* Arbeitsauftrag *
Geben Sie den Abschnitt des Lesetexts wieder, der mit den Worten „1985: Im Sammelband“ beginnt, und hören Sie nach „die Zeitung beendet.“ auf. Benennen Sie dabei „FAZ“ jeweils in „Frankfurter Allgemeinen Zeitung“ um.
[Lesetext]
1985: Im Sammelband Inferiorität als Staatsräson erscheint erstmals Maschkes fulminanter und mehrmals nachgedruckter Aufsatz »Die Verschwörung der Flakhelfer«.
Schicksalhaft wird das Jahr allerdings vor allem aufgrund des Versterbens von Carl Schmitt: Maschkes Nachruf in der FAZ sorgt für einen kleinen publizistischen Skandal, und der oberste »Verfassungspatriot« Adolf Sternberger sieht sich zu einem Gegennachruf veranlaßt, woraufhin Maschke seine Arbeit für die Zeitung beendet.
[/Lesetext]
[Bereitgestellte Auflistung]
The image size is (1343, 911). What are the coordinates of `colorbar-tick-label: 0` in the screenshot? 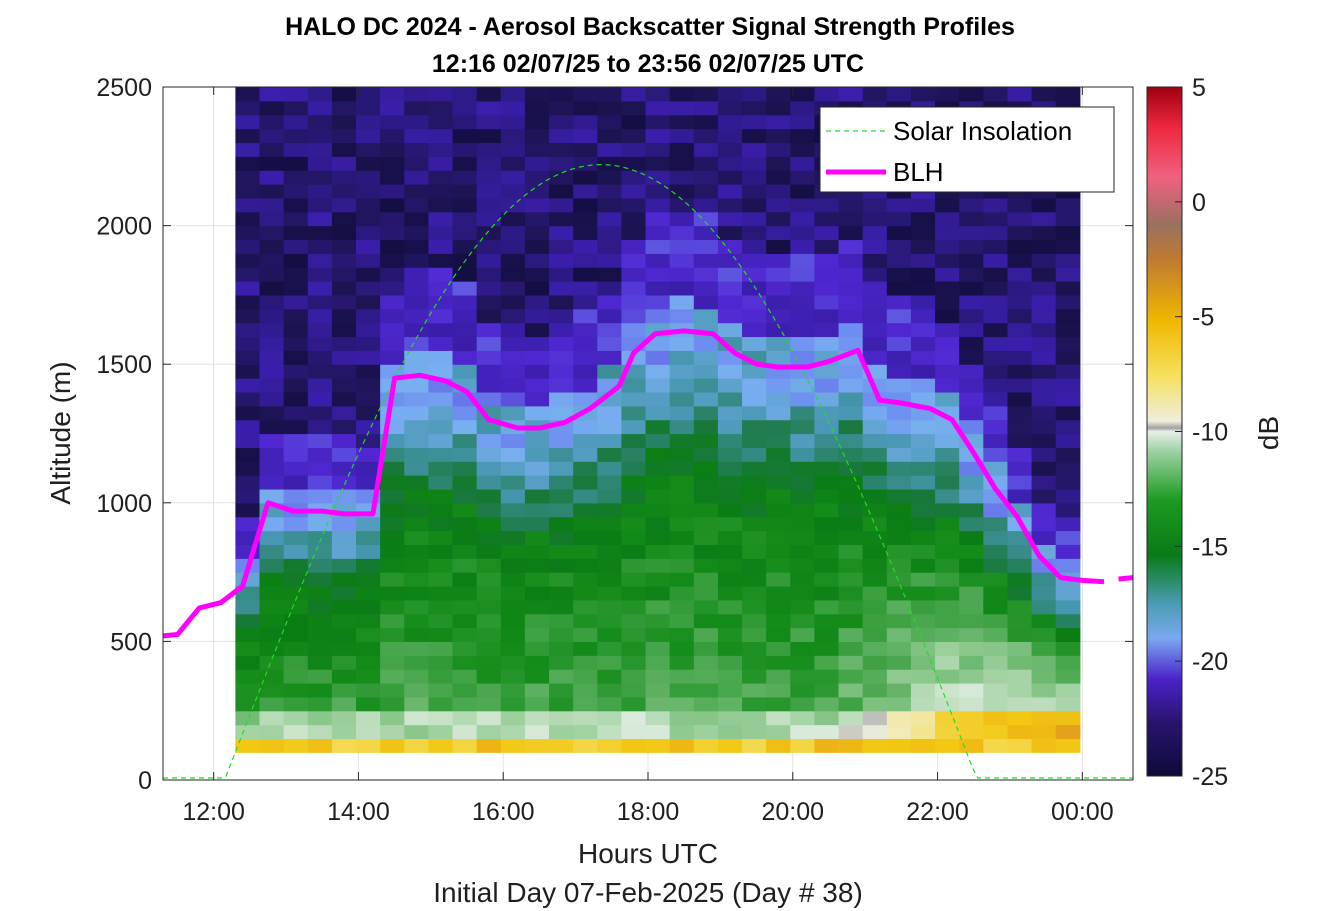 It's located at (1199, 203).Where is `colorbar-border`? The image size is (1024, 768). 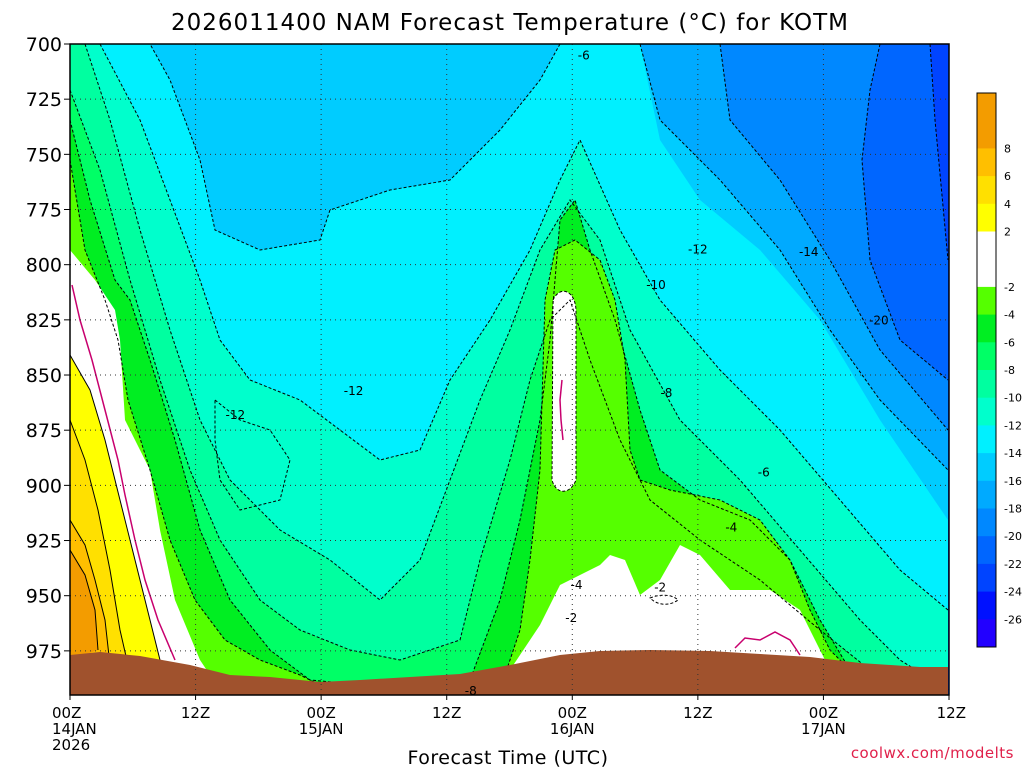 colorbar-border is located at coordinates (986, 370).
[/Bereitgestellte Auflistung]
[Bereitgestellte Auflistung]
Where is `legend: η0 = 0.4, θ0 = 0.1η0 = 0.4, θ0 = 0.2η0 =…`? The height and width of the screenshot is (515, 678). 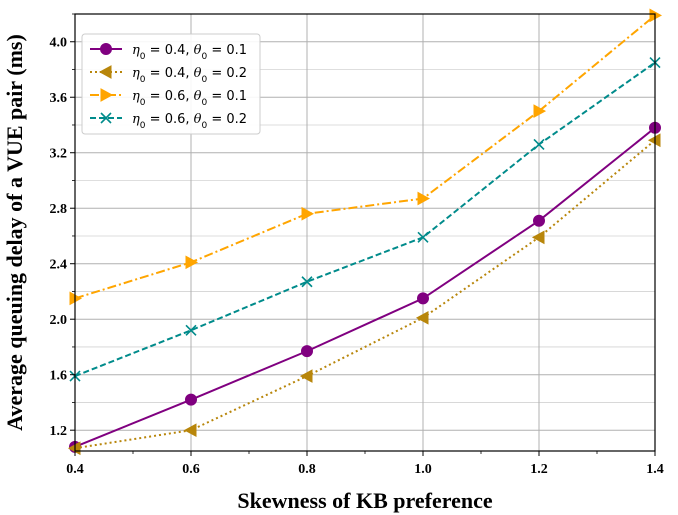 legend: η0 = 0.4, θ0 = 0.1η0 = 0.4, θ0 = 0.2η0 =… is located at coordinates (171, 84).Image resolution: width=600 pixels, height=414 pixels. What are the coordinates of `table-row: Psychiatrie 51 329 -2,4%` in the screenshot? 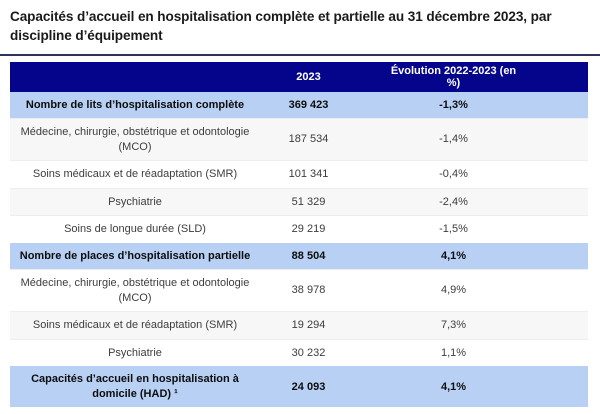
[/Bereitgestellte Auflistung]
* Lösung der Aufgabe *
1985: Im Sammelband Inferiorität als Staatsräson erscheint erstmals Maschkes fulminanter und mehrmals nachgedruckter Aufsatz »Die Verschwörung der Flakhelfer«.
Schicksalhaft wird das Jahr allerdings vor allem aufgrund des Versterbens von Carl Schmitt: Maschkes Nachruf in der Frankfurter Allgemeinen Zeitung sorgt für einen kleinen publizistischen Skandal, und der oberste »Verfassungspatriot« Adolf Sternberger sieht sich zu einem Gegennachruf veranlaßt, woraufhin Maschke seine Arbeit für die Zeitung beendet.